Improv #6/73: -- belief -- desire -- mercy -- courage
Zealots' belief is physical and dense, an ichor that flows into them, fills their skin, overruns its boundaries. Pentecostals catching the Holy Ghost, writhing and spitting nonsense, Lubavitchers dancing madly, alight with love for the Torah, Sufis whirling like bicycle wheels. In the monastery, Oz saw another kind. Belief as a crystalline veil. Not a flaming liquid to drink and fill yourself on, nothing so separate as that. Simply an acceptance of duality that resolves away into nothing. A way of existence; it disappears as soon as you stop acting.
He doesn't know what Lindsey believes.
He suspects nothing, yet that nothing feels different from the monks'. Lindsey believes in things, in what he can touch and buy, stroke and wrestle. Taste and smell.
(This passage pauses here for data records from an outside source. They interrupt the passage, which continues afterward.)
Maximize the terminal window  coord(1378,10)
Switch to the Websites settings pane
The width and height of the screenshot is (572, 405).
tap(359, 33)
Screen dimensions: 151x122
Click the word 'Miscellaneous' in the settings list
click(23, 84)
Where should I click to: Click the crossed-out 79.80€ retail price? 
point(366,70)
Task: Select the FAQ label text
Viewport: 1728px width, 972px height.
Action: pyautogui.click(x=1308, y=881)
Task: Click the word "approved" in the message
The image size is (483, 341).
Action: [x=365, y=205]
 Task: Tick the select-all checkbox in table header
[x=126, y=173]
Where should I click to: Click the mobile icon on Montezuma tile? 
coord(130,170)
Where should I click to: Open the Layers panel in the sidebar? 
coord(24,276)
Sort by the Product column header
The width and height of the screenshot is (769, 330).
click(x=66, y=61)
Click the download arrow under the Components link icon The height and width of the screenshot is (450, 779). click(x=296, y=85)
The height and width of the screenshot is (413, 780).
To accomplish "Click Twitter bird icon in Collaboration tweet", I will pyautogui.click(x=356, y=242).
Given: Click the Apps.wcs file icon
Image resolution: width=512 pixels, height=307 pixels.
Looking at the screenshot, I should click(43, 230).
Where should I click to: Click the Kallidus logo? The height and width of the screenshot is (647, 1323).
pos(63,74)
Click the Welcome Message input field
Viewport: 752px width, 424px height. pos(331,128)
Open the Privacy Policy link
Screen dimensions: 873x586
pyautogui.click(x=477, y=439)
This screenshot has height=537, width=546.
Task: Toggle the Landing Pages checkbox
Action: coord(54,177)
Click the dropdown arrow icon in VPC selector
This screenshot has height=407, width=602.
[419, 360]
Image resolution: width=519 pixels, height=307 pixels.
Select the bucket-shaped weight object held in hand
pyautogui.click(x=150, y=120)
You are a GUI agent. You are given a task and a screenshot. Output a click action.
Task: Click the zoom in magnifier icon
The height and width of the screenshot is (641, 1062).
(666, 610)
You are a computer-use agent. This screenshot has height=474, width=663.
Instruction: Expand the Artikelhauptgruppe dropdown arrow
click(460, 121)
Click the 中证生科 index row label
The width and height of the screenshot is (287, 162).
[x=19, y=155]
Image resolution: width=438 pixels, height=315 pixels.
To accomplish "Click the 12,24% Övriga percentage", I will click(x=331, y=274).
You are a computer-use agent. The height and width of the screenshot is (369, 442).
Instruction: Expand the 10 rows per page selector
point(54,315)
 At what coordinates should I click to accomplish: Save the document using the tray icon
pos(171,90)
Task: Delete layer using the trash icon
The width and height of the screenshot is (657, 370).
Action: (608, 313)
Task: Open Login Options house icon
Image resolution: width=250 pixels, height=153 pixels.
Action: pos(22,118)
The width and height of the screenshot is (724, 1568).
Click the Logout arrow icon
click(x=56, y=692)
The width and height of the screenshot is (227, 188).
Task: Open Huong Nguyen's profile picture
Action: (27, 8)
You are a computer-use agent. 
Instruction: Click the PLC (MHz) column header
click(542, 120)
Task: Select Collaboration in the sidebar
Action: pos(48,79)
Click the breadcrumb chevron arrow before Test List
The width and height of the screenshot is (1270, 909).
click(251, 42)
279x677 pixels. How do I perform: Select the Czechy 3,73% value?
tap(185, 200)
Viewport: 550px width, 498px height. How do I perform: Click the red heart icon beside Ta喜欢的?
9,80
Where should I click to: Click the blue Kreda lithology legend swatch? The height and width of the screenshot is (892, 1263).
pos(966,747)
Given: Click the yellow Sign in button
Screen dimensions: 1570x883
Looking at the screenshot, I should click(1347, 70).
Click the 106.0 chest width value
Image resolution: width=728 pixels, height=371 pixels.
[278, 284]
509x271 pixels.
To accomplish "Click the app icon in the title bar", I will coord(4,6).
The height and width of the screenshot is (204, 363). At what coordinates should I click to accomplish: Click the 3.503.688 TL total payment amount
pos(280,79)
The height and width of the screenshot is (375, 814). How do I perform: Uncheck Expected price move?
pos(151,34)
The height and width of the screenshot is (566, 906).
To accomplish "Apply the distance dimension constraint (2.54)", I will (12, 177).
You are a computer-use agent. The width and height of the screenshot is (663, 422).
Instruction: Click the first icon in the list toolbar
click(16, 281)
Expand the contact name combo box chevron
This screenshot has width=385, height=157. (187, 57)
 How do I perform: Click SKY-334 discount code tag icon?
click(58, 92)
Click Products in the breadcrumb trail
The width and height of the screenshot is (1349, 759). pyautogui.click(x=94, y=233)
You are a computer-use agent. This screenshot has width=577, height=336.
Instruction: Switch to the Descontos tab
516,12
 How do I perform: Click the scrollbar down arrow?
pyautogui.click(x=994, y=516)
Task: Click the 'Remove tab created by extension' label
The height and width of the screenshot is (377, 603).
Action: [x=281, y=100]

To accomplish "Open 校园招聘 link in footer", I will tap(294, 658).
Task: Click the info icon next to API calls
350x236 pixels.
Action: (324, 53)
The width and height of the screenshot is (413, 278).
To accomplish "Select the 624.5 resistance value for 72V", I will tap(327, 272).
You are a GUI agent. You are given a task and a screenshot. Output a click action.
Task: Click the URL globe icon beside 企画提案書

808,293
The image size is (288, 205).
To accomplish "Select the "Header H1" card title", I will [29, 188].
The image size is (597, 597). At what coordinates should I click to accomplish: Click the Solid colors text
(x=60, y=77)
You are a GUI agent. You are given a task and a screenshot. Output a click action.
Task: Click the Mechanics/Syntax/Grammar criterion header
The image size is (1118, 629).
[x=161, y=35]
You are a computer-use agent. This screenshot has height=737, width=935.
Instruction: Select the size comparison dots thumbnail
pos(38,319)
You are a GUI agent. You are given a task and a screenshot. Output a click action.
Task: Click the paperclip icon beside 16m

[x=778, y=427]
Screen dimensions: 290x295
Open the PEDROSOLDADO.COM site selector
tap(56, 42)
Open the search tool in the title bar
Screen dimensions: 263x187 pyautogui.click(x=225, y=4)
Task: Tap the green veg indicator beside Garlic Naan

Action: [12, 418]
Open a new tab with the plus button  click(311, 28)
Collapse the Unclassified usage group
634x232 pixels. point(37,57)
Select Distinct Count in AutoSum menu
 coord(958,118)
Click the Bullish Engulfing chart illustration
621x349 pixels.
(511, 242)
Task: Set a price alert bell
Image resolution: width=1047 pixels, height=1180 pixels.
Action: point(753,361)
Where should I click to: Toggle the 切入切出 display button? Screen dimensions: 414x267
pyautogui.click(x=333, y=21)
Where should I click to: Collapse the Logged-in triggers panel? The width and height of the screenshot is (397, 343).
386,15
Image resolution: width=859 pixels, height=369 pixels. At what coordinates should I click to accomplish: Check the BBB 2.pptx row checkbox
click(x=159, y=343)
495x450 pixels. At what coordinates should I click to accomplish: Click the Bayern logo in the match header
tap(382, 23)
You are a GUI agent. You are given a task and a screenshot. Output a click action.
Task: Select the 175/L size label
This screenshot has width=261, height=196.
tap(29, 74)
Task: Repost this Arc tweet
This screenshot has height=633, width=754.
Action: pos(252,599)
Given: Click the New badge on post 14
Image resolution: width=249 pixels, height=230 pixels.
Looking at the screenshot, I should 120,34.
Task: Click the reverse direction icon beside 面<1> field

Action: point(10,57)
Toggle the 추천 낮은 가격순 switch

Oz doesn't think that counts as belief so much as common sense. Or animal sense, really.
"What're you doing?"
Lindsey glances up, shakes a lock of hair from his eye. His tongue's peeking out like a cat's, then he licks the corner of his mouth. "Looking." Wide blue eyes, dark although the light in the room is making Oz squint.
Oz shifts, rolls away, and shakes his head. "Don't."
"Quite a collection of bruises you've got, boy." Knuckles brush the small of Oz's back, send him farther away, off the bed and onto his feet.
He finds a shirt -- his, Lindsey's, it doesn't matter -- and pulls it on. Little yellow-green sparks, the color of snakeskin, flicker and catch in the corner of his eyes. Lindsey rolls onto his back, bad hand covering his eyes as he laughs.
"Touchy, too."
Oz shakes his head, squeezing his eyes shut against the panic-sparkles, willing his hands to obey him long enough to button the shirt. "Don't know what you want."
Lindsey's laughter dies down, ebbing away into murmurs, then silence. Oz opens his eyes, looking at him. He's sitting up in bed now, running his good hand through his hair, forehead puckered in thought despite the smirk twisting his mouth.
"I've been fairly clear," he says. Gestures at the rumpled bed, his nakedness, the box of rubbers at his side. "Should I use smaller words?"
"Maybe you should." Oz finishes buttoning the shirt and knuckles at the strain in his eyes. He's tired and trembly, and Lindsey tracing the scar on his thigh with the tip of his tongue has done nothing to let him calm down.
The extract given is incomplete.